Sept ans après son Sixième Sens acclamé tout autour du globe, M. Night Shyamalan revient sur le grand écran avec La Jeune fille de l'eau, l’adaptation cinématographique d’un conte qu’il imagina pour ses enfants.
Cleveland Heep, gardien d’un batîment, découvre dans les profondeurs de la piscine de son lotissement une nymphe, créature aquatique à l’apparence humaine pourchassée par des forces obscures. Pour sauver la jeune fille et lui permettre de retourner dans le monde qui lui appartient, Cleveland va devoir démêler tous les mystères concernant son univers semblable à celui des contes de fée.
Chaque film de
M. Night Shyamalan est un événement cinématographique. Depuis son
Sixième Sens qui lui a valu les faveurs du public et des critiques, le réalisateur enchaîne les projets à un rythme effrayant. Sa recette habituel du « film à rebondissement final » a su déterminer son style. C’est donc avec une certaine surprise que
La Jeune fille de l'eau, son tout dernier long-métrage, suit le processus totalement inverse de sa démarche habituel. Ici, tous les éléments nécessaires à la compréhension totale du film soit dévoilés à fur et à mesure que l’aventure prend place. On part d’une idée simple : une nymphe, jeune fille sortant de l’eau, est sauvée par Cleveland, et l’on découvre peu à peu toute la mythologie (totalement imaginaire) entourant la créature. Les clés pour la sauver apparaissent ainsi régulièrement, renouvellant sans cesse l’intêret que l’on peut porter à l’histoire.
Mais
La Jeune fille de l'eau est avant tout un conte, pour enfant ou pour adulte, qui tente de séduire le public par la multitude des personnages, tous à la fois différents et communs. Tout est parfaitement identifiable, et l’on retrouve dans ce batîment toutes les banalités que l’on connait de la vraie vie.
M. Night Shyamalan essaie ainsi de donner une dimension très réaliste à son film, et de faire en sorte que l’on puisse croire à ce conte comme on pourrait croire aux fantômes. Malheureusement, la pilule est peut-être un peu trop grosse à avaler. Certains personnages sont caricaturaux à l’extrême, et beaucoup de situations sont à la limite du ridicule. En utilisant un language propre aux anciennes légendes et en tentant de les réactualiser, le film ressemble délicatement à un jeu vidéo où le gentil doit sauver la princesse à l’aide de ses amis magiciens.
Réaliser un tel film était en effet un défi de grande taille pour un réalisateur qui a autant la cote, et le résultat risque d’en décevoir plus d’un.

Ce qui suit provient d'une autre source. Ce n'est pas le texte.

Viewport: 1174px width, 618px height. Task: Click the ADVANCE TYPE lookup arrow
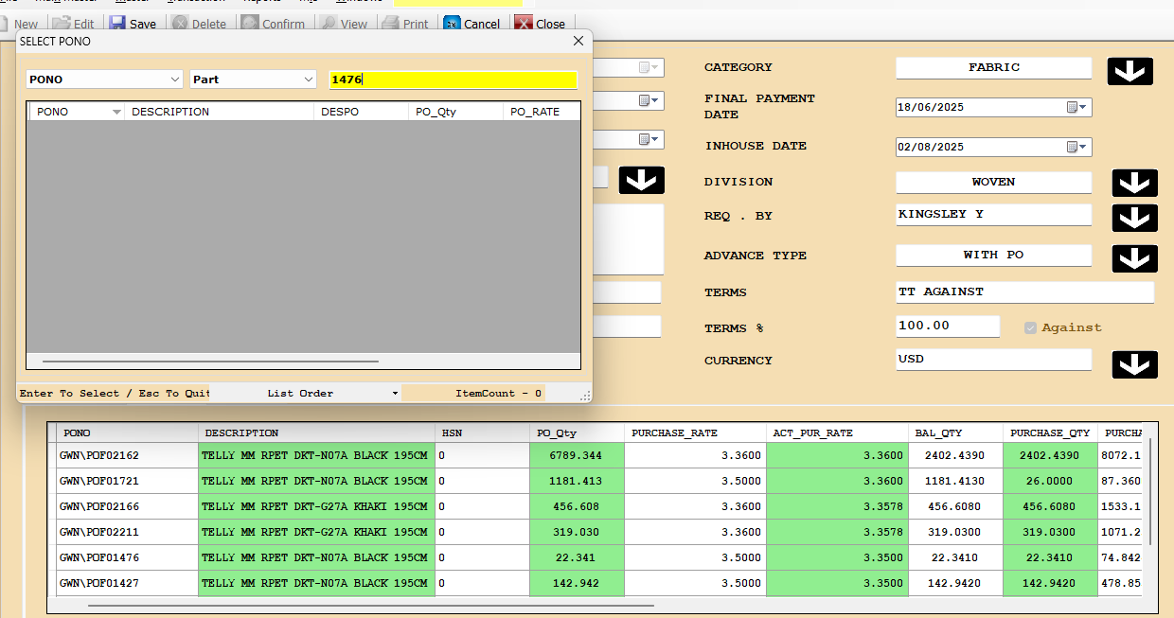(1134, 258)
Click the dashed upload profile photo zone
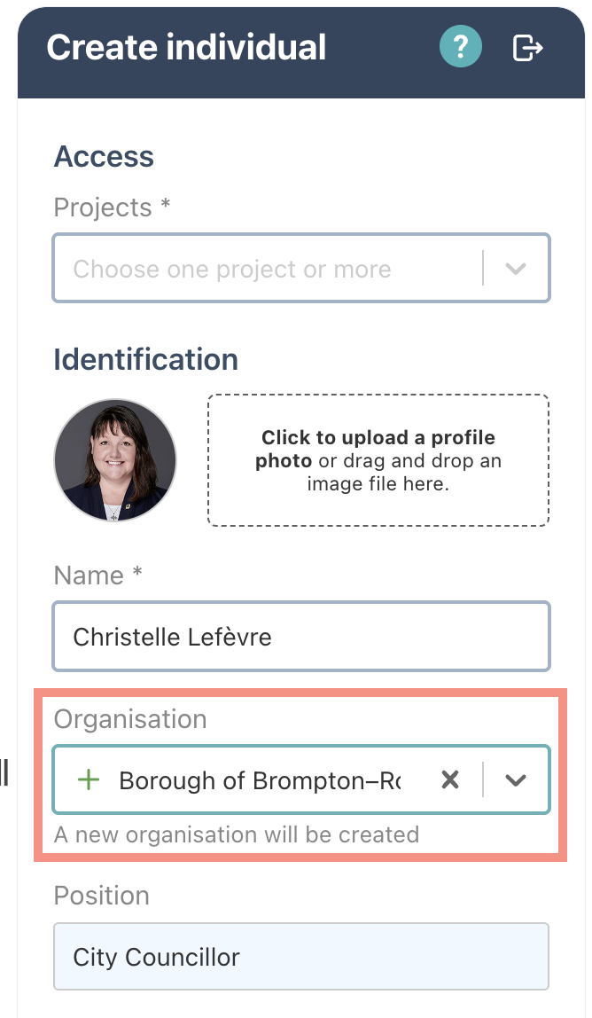592x1018 pixels. pos(378,459)
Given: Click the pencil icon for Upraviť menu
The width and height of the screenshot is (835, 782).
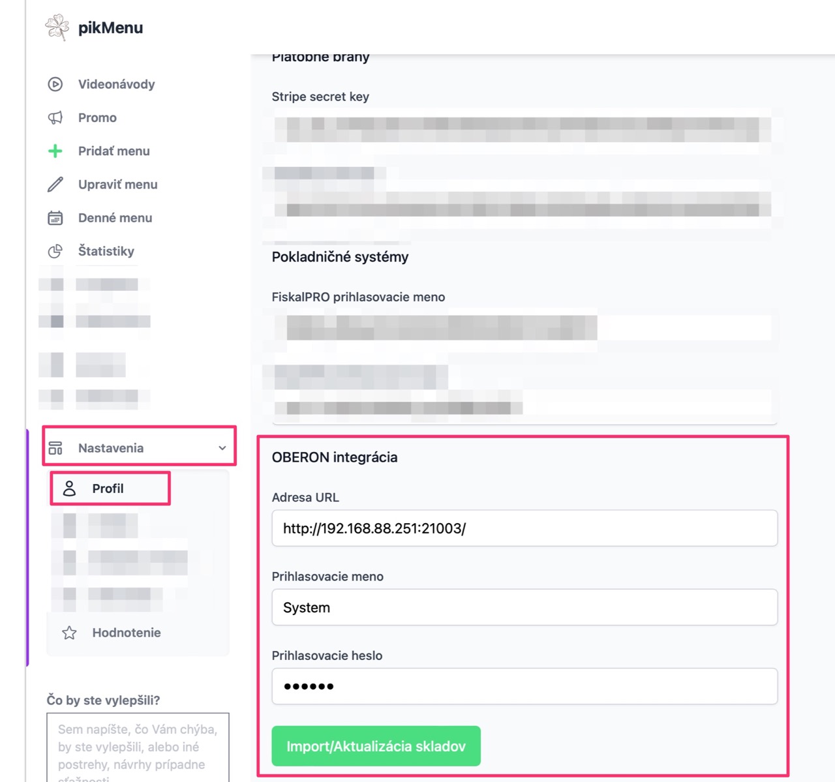Looking at the screenshot, I should pos(55,185).
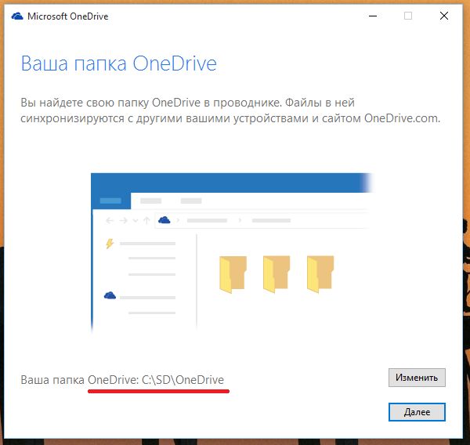
Task: Select the highlighted blue tab in illustration ribbon
Action: point(110,201)
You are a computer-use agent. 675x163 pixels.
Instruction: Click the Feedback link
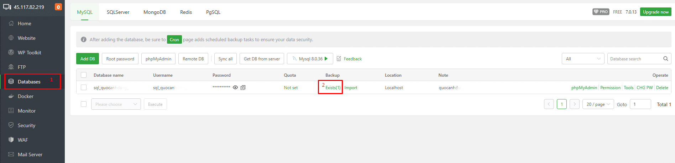pos(352,59)
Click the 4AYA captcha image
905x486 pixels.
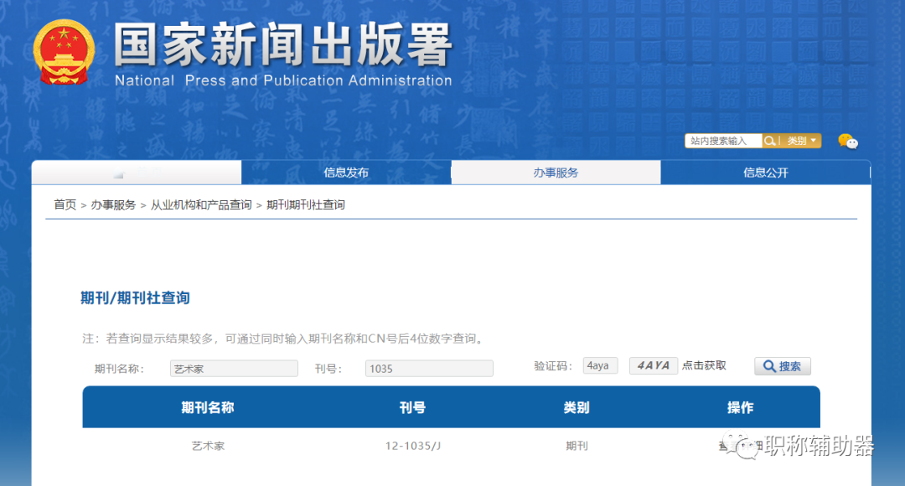(x=653, y=365)
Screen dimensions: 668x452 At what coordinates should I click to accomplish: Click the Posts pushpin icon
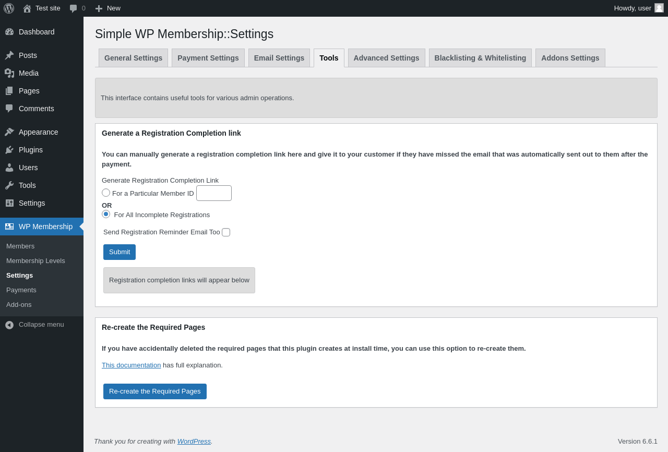[9, 55]
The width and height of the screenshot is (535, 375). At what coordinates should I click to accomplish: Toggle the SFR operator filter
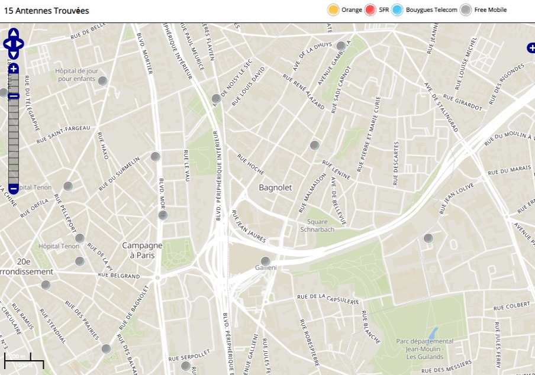tap(371, 9)
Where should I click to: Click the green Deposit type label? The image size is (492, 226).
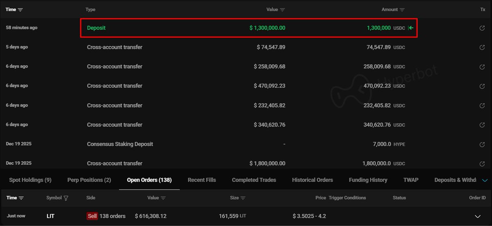96,28
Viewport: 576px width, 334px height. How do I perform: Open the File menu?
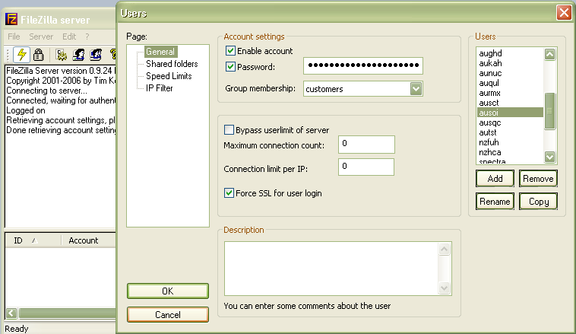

Certains apprécieront le double fond du film, et beaucoup d’autres ne comprendront pas où
M. Night Shyamalan tente d’aller, et n’y verront qu’une expérimentation qui n’arrive pas vraiment à convaincre. Néanmoins, et il s’agit sûrement de la grande force du film, personne ne pourra contester l’innocence enfantine injectée dans ce conte au charme bien réel. Avec La Jeune fille de l’eau, M. Night Shyamalan nous propose un film aux antipodes de ses précédentes œuvres et se lance malheureusement dans un registre qu’il ne maitrise pas totalement.